In un contesto politico sempre più polarizzato, Google si è trovata al centro del dibattito pubblico per una serie di decisioni che si allineano alle direttive dell'amministrazione Trump. Tra donazioni, revisioni delle policy interne e aggiornamenti controversi ai suoi prodotti, il colosso tecnologico sta affrontando accuse di assogettamento alle pressioni governative, sollevando interrogativi sul ruolo delle corporation tra etica e interessi politici.  

Google, con una donazione di 1 milione di dollari, è stata tra le aziende che hanno contribuito a finanziare la campagna di Donald Trump per le presidenziali 2024. Dopo il suo ingresso alla Casa Bianca, l'azienda californiana ha ritirato le proprie politiche di assunzione focalizzate sulla diversità, in risposta alla "repressione" anti-DEI (Diversity, Equity, Inclusion) promossa dalla nuova amministrazione. Un'altra mossa significativa è stata l'abbandono dell'impegno a non utilizzare l'intelligenza artificiale per applicazioni militari o di sorveglianza, interpretato come un'apertura a collaborazioni più strette con l'esecutivo.  


Uno dei primi ordini esecutivi di Trump ha imposto il cambio di nome al Golfo del Messico, magicamente diventato adesso Golfo d'America, insieme al ritorno del monte Denali (Alaska) alla denominazione monte "McKinley". Google ha annunciato il 27 gennaio di aver aggiornato le mappe in base alle modifiche del database federale GNIS, applicate definitivamente il 10 febbraio. La scelta riflette una convenzione geografica contestata: gli utenti statunitensi, su Google Maps, vedranno così "Golfo d'America", quelli messicani invece il nome originale, mentre il resto del mondo visualizzerà entrambe le diciture. 

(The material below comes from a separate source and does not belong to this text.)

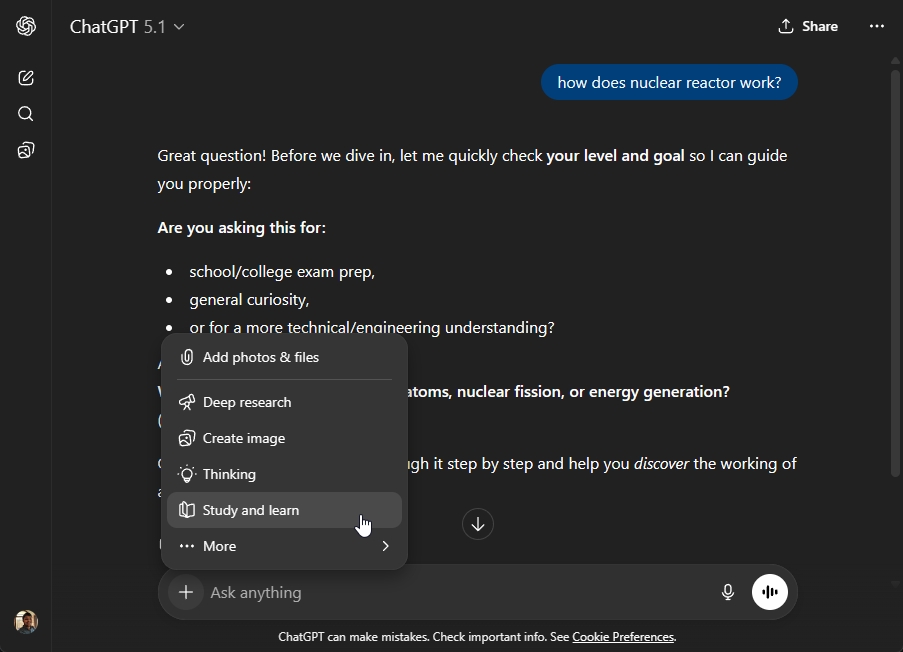Open the user profile avatar
Image resolution: width=903 pixels, height=652 pixels.
26,622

La rimozione di ricorrenze come il Pride Month (giugno), il Black History Month (febbraio) e altri eventi culturali dal calendario predefinito ha scatenato polemiche. Utenti e attivisti hanno accusato Google di compiacere l'agenda politica di Trump, con commenti indignati sui forum, di cui il seguente è esemplificativo: "Smettila di leccare il c... a Trump". L'azienda ha giustificato la decisione citando motivi di scalabilità, spiegando di aver iniziato a eliminare le date non ufficiali già nel 2024, sostituendole con quelle delle sole festività pubbliche, ricavate da fonti esterne come timeanddate.com. Tuttavia, molti critici rigettano questa versione, definendola una "bugia per placare il dittatore americano".  

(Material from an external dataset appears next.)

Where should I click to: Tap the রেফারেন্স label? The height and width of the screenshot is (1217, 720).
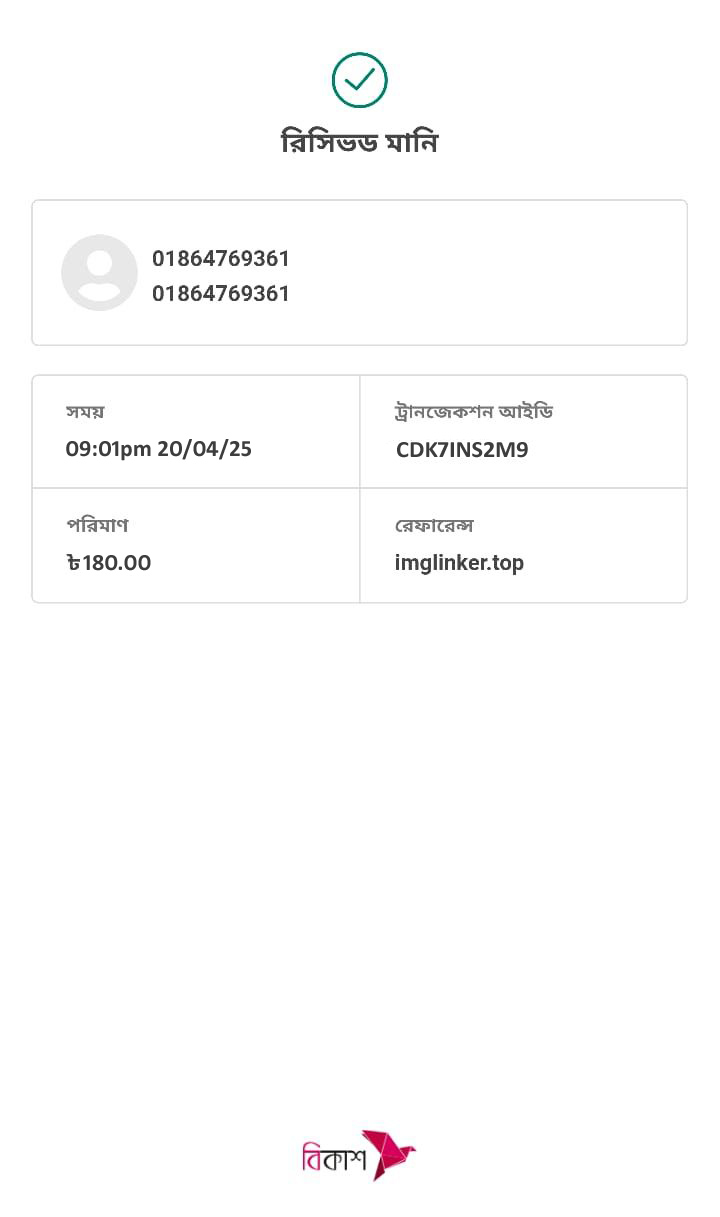[x=434, y=525]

All'inizio di febbraio, utenti e fact-checker di Snopes hanno notato che la Ricerca Google non propone più il completamento automatico per frasi come "impeach Trump". Un portavoce ha spiegato che le policy aziendali vietano suggerimenti percepibili come schieramenti politici, aggiungendo che termini simili (es. "impeach Biden" o "impeach Clinton") sono stati rimossi per coerenza. I risultati di ricerca non sarebbero stati alterati, ma la scelta ha alimentato sospetti di censura preventiva.  


Le scelte di Google sollevano domande cruciali sul rapporto tra Big Tech e potere politico. Se da un lato l'azienda insiste sulla neutralità e su motivazioni tecniche, dall'altro l'opinione pubblica vede un pericoloso adattamento a un'agenda autoritaria. La rimozione di simboli culturali, la ridenominazione geografica e il silenziamento di termini critici verso il governo potrebbero segnare un precedente pericoloso, in cui gli interessi corporate si intrecciano con quelli del potere. La sfida, ora, è capire dove finisca la compliance normativa e inizi l'erosione dei valori fondativi della società digitale... oltre che di quella reale.